ОСВОБОДИТЕЛИ ОСТРОВОВ
ОСВОБОДИТЕЛИ ОСТРОВОВ
Вскоре верный офицерскому долгу лейтенант Хвостов уже вывел из Охотска свою «Юнону» в открытое море, чтобы исполнить пожелание сбежавшего камергера и нанести удар по посягнувшим на российские границы японцам. Экспедиция, согласно оставленным Резановым указаниям, была объявлена секретной, а потому команда клялась хранить тайну, целуя крест.
В первых числах октября 1806 года бриг подошёл к Сахалину и вошёл в Анивскую бухту, где, согласно уговору, его должен был дожидаться тендер «Авось» мичмана Давыдова. Но Хвостова ждало разочарование: тендера в бухте не оказалось.

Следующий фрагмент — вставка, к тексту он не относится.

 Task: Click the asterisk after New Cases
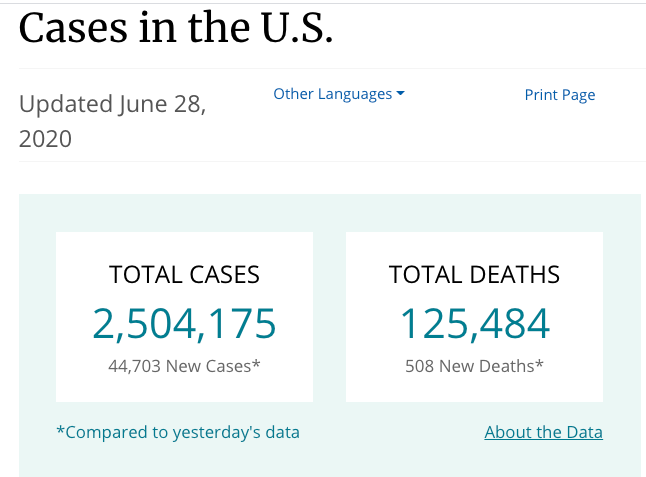click(x=257, y=363)
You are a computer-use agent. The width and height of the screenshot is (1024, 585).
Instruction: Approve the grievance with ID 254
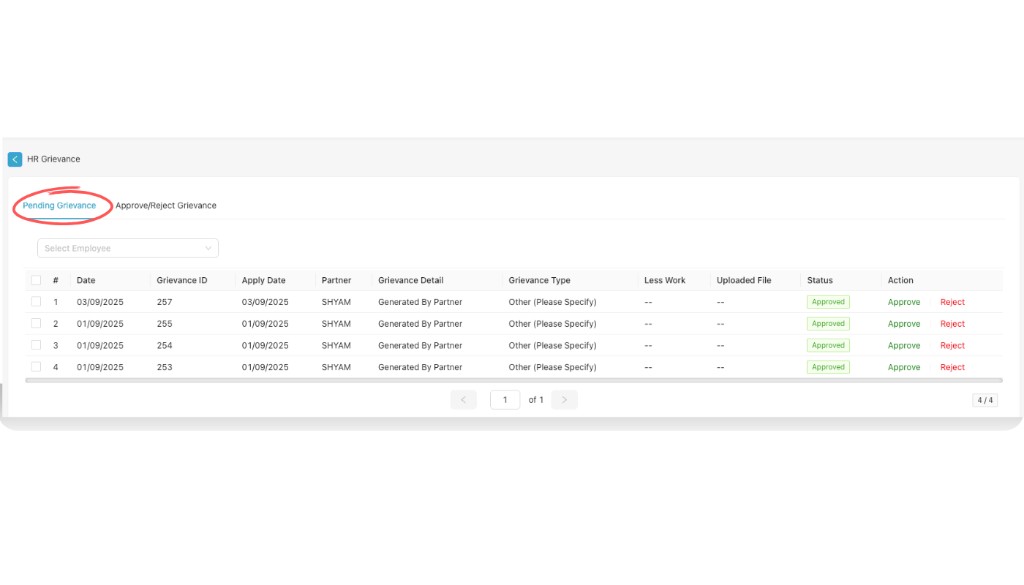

— Что ж, — пожал плечами Хвостов, — мы остались в одиночестве, но это совершенно ничего не меняет! Мы исполним всё, что нам было предначертано!
На следующий день часть экипажа высадилась на берег и посетила айнское селение, 8 октября Хвостов провозгласил Сахалин владением России. Вот как описывает эту церемонию сам командир «Юноны»: «В 8 часов пополуночи отправились на двух судах я, лейтенант Карпинский и корабельный подмастерье Корекин к тому же селению. Подъезжая к берегу, подняли на шлюпке военный, а на баркасе купецкий флаги; добрые айны встретили суда уже в большем числе и присели на колени, когда мы вышли на берег, старались объяснить кое-какими словами, что мы русские и друзья их; я приказал на берегу поставить флагшток, на котором подняли оба флага, как военный, так и коммерческий. Показывая на судно, одарил всех платками и разными безделицами, на тоёна, или старшину селения, надел лучший капот и медаль на владимирской ленте при троекратном из шести ружей выстреле, с судна на каждый залп ответственно из одной пушки. Здесь должно заметить, что ружейная стрельба не произвела на айнов ни малейшего страха, но когда увидели огонь и звук пушек, то ужаснулись и приклонили головы. Старшине при медали дал лист, на котором написано „1806 года октября… дня. Российский фрегат "Юнона" под начальством флота лейтенанта Хвостова, в знак принятия острова Сахалина и жителей оного под всемилостивейшее покровительство российского императора Александра I, старшине селения, лежащего на восточной стороне губы Анива, пожалована серебряная медаль на владимирской ленте (на медали значилось: „Союзные России“. — В.Ш.). Всякое другое приходящее судно, как российское, так и иностранное, просим старшину сего признавать за российского подданного“».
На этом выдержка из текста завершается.